One problem is that, while a rating system exists, it’s severely underused, and you have to fish for the well-made roles.

Another is the presence of very clearly clashing philosophies when designing roles. It’s best demonstrated when comparing ansible roles from Jeff Geerling and the Stouts group.

The former offer a definitely correctly functioning role, but make a metric f-ton of assumption about what a given piece of setup software is going to operate as. The latter, meanwhile, while not being entirely correct idempotency-wise, allow for very diverse configuration variants.

To be honest, I came to prefer the Stouts roles for their ability to set up as I want them over the geerlingguy ones, despite Mr. Geerling’s foray into book writing on Ansible[7].

Overall

The general picture that I’ve painted hopefully shows a framework with a number of nits that you can pick, but built on solid foundations nevertheless. Those solid foundations will provide a payoff as the framework grows and matures, eliminating the smaller problems along the away. Be aware of the shortcomings, but rest assured that I recommend you check out Ansible for you configuration management needs.

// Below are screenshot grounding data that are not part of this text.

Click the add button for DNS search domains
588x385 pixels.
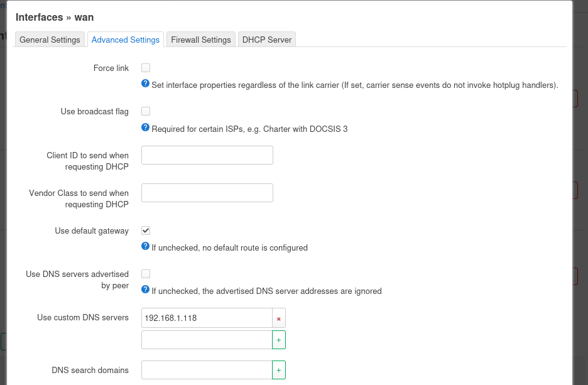(x=278, y=370)
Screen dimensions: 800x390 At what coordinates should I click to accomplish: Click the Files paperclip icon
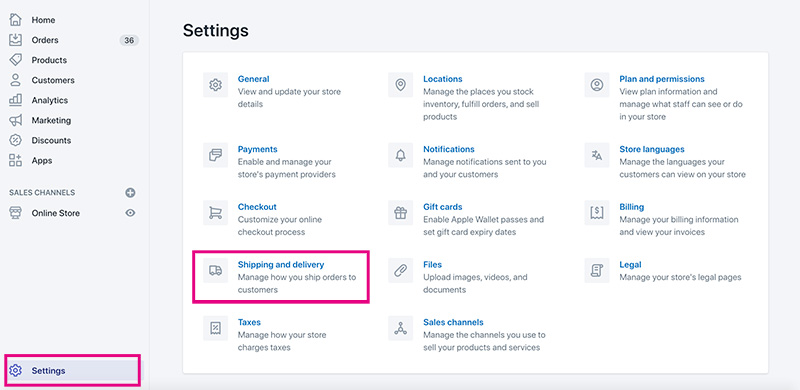[x=401, y=271]
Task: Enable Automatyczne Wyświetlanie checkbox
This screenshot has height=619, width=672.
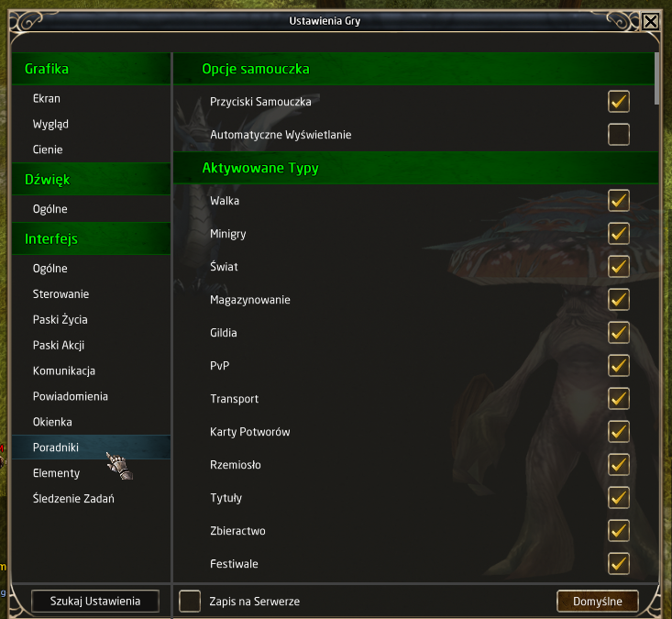Action: tap(619, 135)
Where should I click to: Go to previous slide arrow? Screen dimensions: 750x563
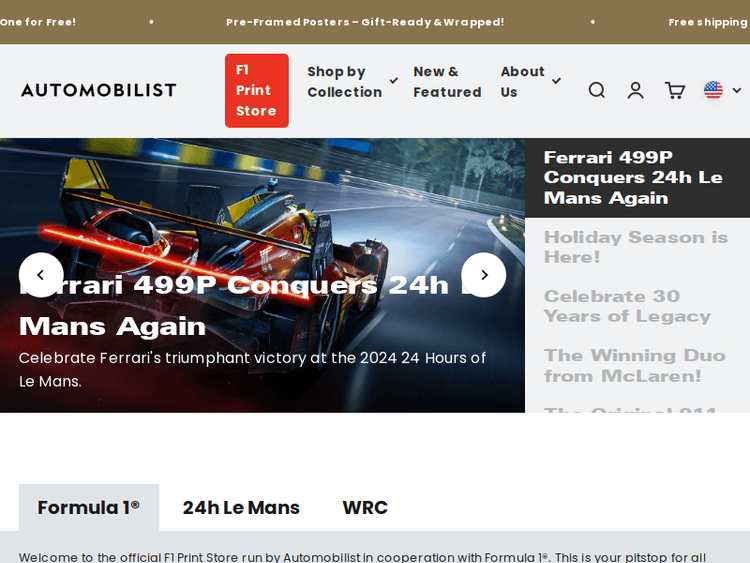41,275
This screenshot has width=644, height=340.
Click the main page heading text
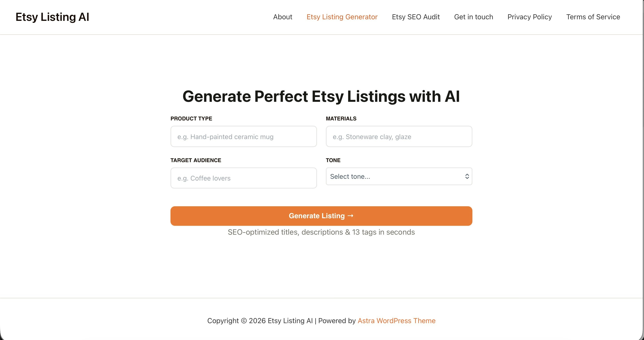click(x=321, y=96)
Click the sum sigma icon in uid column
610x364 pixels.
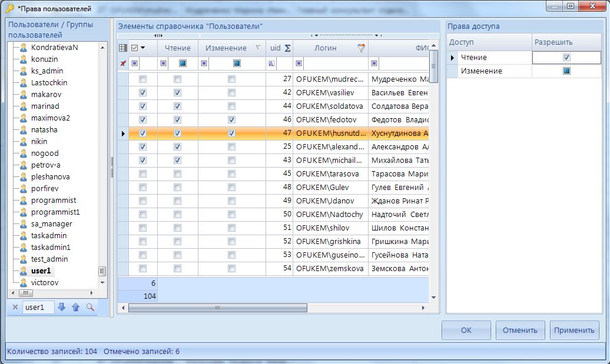(287, 48)
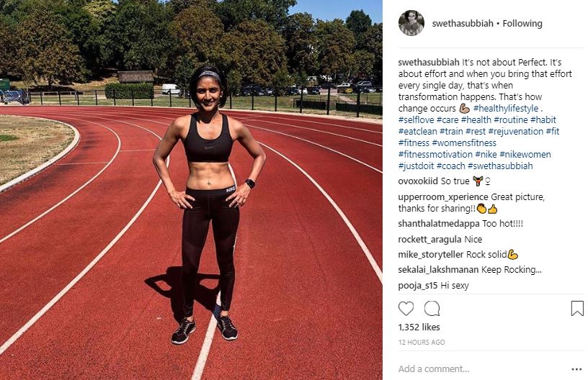Image resolution: width=588 pixels, height=380 pixels.
Task: Visit upperroom_xperience's profile
Action: (443, 197)
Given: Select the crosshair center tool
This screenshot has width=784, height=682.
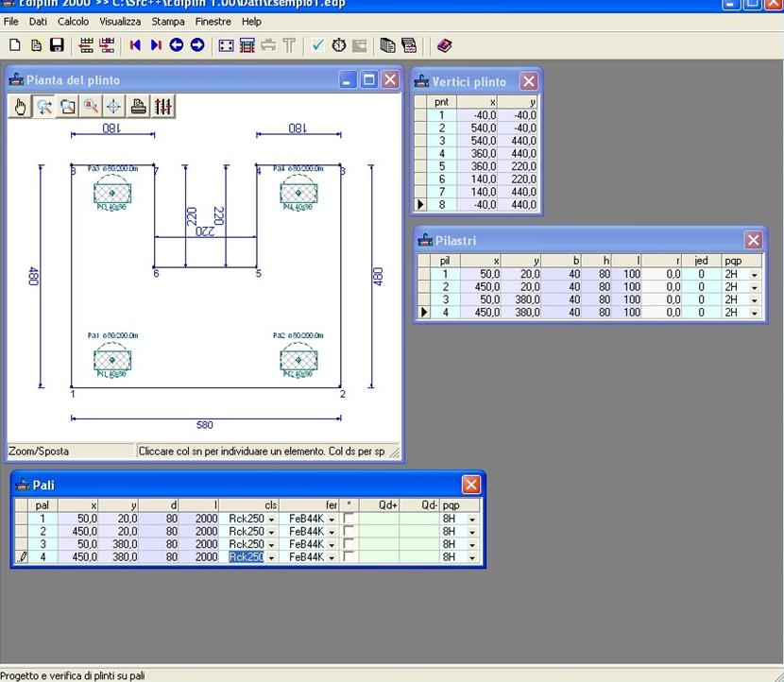Looking at the screenshot, I should tap(113, 107).
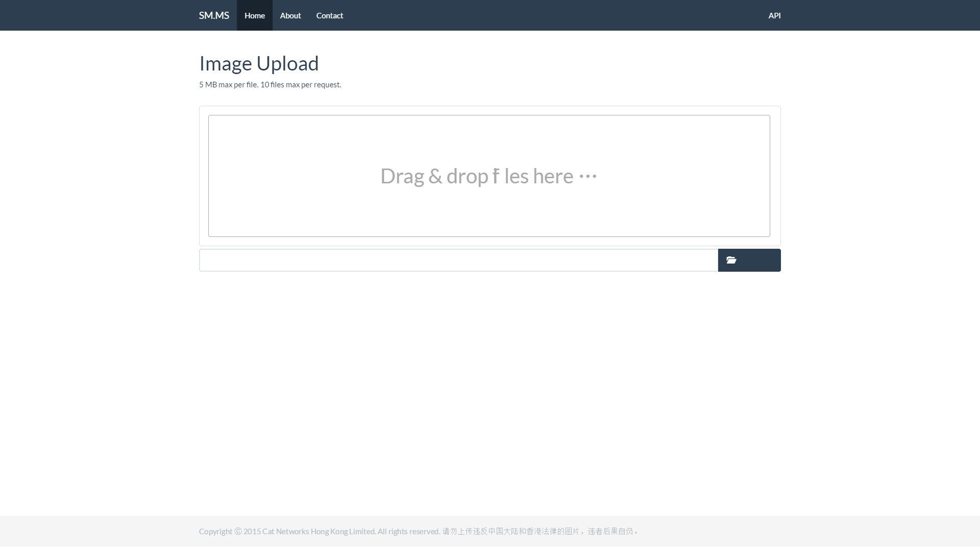Click the folder-open browse icon

(x=731, y=260)
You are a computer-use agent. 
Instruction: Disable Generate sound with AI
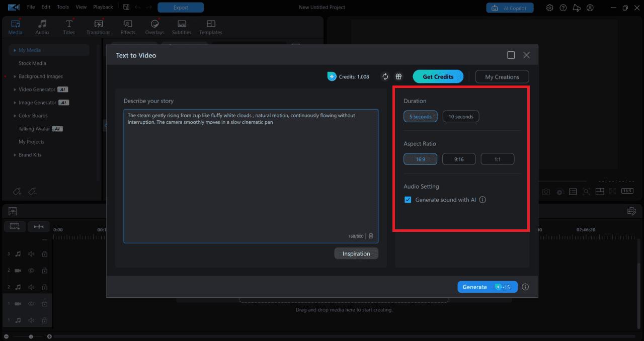(x=408, y=200)
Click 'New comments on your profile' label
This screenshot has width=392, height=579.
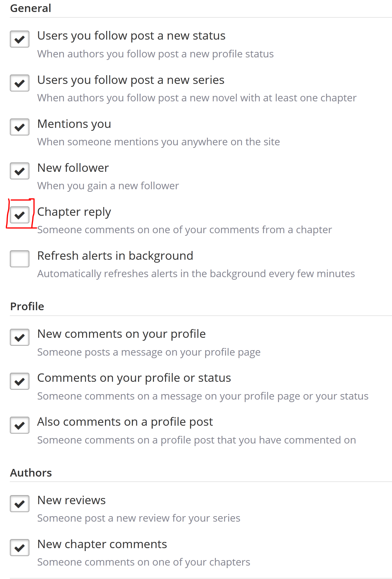(121, 334)
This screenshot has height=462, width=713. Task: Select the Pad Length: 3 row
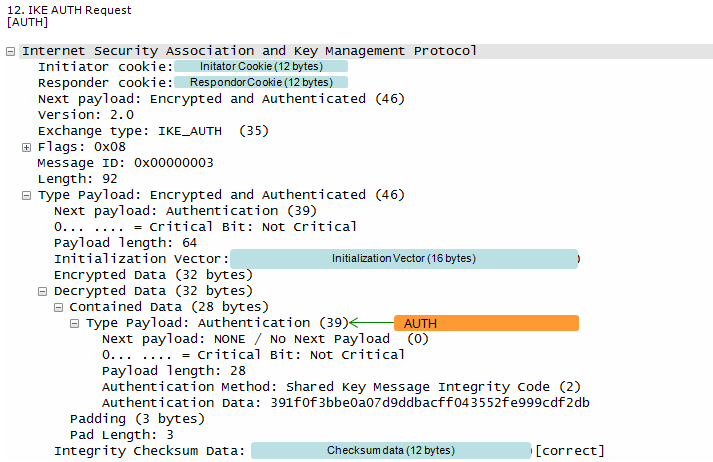click(122, 435)
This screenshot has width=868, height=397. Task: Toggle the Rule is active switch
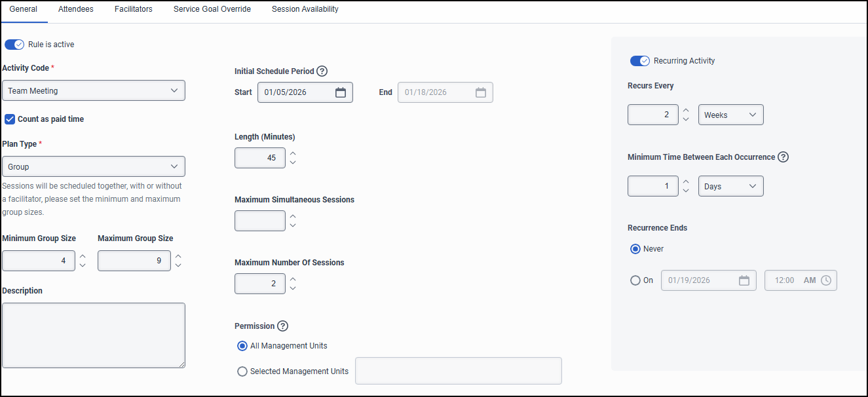[x=14, y=45]
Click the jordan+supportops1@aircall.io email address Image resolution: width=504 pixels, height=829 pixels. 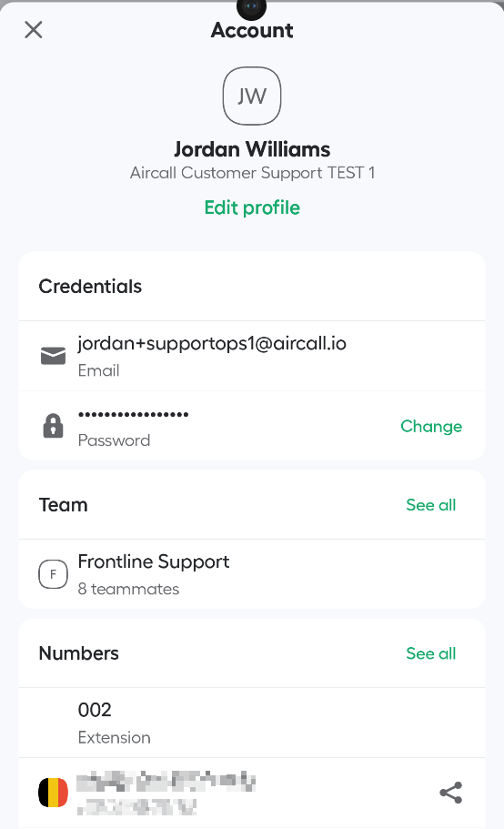coord(212,343)
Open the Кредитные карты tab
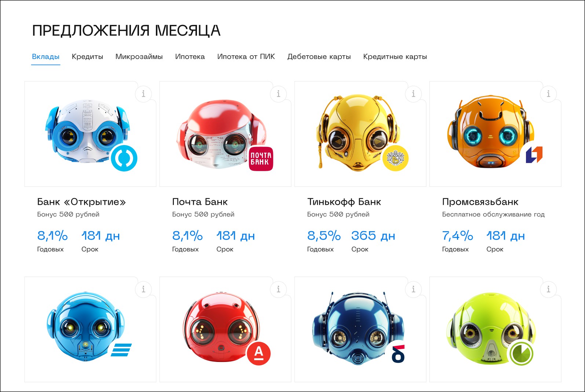Image resolution: width=585 pixels, height=392 pixels. click(395, 57)
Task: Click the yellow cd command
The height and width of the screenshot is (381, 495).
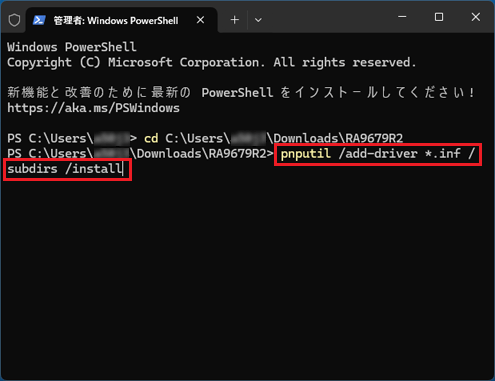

1. Of course, for someone working primary in Python, this may not be a problem, due to their probable contact with and prior use of Jinja2.
2. A list of target servers with some labelling and variables.
3. Normally, modules are quite a "big thing", able to be shared stand-alone, but sometimes the convenience of writing in an actual Turing-complete programming language is too great to miss.
4. …​which admittedly took a nearly-non-trivial amount of time for me to fish out out of the sales-pitch-filled landing page…​.
5. If you’ve never used configuration management software, think of it as the equivalent of the Docker Hub Repository.
6. like Yours Truly
7. Can’t comment on the book’s quality, but the roles show good craftsmanship.